When you lease equipment there is generally the expectation that at the end of the term the equipment must be returned or purchased by some pre-determined value at the expiration of the lease. This value could also vary from a “Fair Market Value” (FMV), to a set percentage or even a set dollar amount. Leasing companies will generally specify those terms in their documentation. A lease will usually have a shorter approval process, require no money down, and allow the consumer more flexibility as it pertains to payment options (i.e. monthly, quarterly, deferred, etc)
A Finance (Loan) will often times require a bit more work to secure the note. They more often than not also require the signer to personally guarantee the note along with the possibility of a “down payment” of some sort. Unlike the lease after the required number of payments the piece of equipment is now “titled” to them. There is no return or further purchase options necessary.

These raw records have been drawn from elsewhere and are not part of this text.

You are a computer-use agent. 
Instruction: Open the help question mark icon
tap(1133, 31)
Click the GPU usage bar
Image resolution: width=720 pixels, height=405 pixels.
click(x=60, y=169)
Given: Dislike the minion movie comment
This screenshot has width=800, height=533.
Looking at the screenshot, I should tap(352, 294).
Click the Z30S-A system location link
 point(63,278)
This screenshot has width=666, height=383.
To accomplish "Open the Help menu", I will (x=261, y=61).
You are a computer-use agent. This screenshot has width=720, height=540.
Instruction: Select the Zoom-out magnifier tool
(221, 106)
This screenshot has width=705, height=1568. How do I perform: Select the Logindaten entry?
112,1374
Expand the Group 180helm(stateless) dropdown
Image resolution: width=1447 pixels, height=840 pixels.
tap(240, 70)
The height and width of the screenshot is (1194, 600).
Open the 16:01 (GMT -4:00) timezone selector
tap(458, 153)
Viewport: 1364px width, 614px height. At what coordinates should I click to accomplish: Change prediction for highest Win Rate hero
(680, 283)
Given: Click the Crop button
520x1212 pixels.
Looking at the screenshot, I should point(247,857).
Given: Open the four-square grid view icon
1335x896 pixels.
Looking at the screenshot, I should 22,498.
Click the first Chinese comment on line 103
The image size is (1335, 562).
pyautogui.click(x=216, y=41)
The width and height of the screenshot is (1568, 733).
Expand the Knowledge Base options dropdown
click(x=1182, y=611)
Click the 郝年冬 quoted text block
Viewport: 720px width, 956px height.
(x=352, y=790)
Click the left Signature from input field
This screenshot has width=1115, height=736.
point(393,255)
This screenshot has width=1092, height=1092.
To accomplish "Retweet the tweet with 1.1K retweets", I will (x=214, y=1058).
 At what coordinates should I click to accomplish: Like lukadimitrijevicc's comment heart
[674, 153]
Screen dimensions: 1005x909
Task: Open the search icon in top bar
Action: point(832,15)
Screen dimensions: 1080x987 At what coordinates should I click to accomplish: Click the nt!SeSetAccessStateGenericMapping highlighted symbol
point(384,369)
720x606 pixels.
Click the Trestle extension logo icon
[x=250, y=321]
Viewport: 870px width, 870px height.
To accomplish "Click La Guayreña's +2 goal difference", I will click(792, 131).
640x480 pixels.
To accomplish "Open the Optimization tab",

2. How can a business owner determine which option is right for him or her — leasing, financing or purchasing? What factors should be considered?
There are many options when considering the right purchase method:
- What is the purchase price? Honestly anything under $3,000 is going to be more trouble than it’s worth to attempt to finance. The disadvantages are usually higher interest rates, a forced automatic deduction for the payment (either credit card or direct ACH) because there is so little room for non/late payments, and by the time you calculate in documentation and filing fees you’ll be adding a substantial amount to the bottom line.
- How long do you intend on keeping the item? If it’s a piece of equipment that will last for 20 years with no technology implications, then a purchase is the way to go! If this is a piece of equipment that has technological implications and could be “out-dated” in 3-5 years then definitely lease it. If it can’t be supported after a period of time, then just pay for what you use and keep up with the times and stay current with your technology.
- How long has the company been in business? Most leasing companies and banks now require a minimum of 3 years in business with “some” active credit history. Anything less than that will probably force an outright purchase.
- If you decide to acquire via a loan and they ask for a “down payment” is that going to cause a hardship?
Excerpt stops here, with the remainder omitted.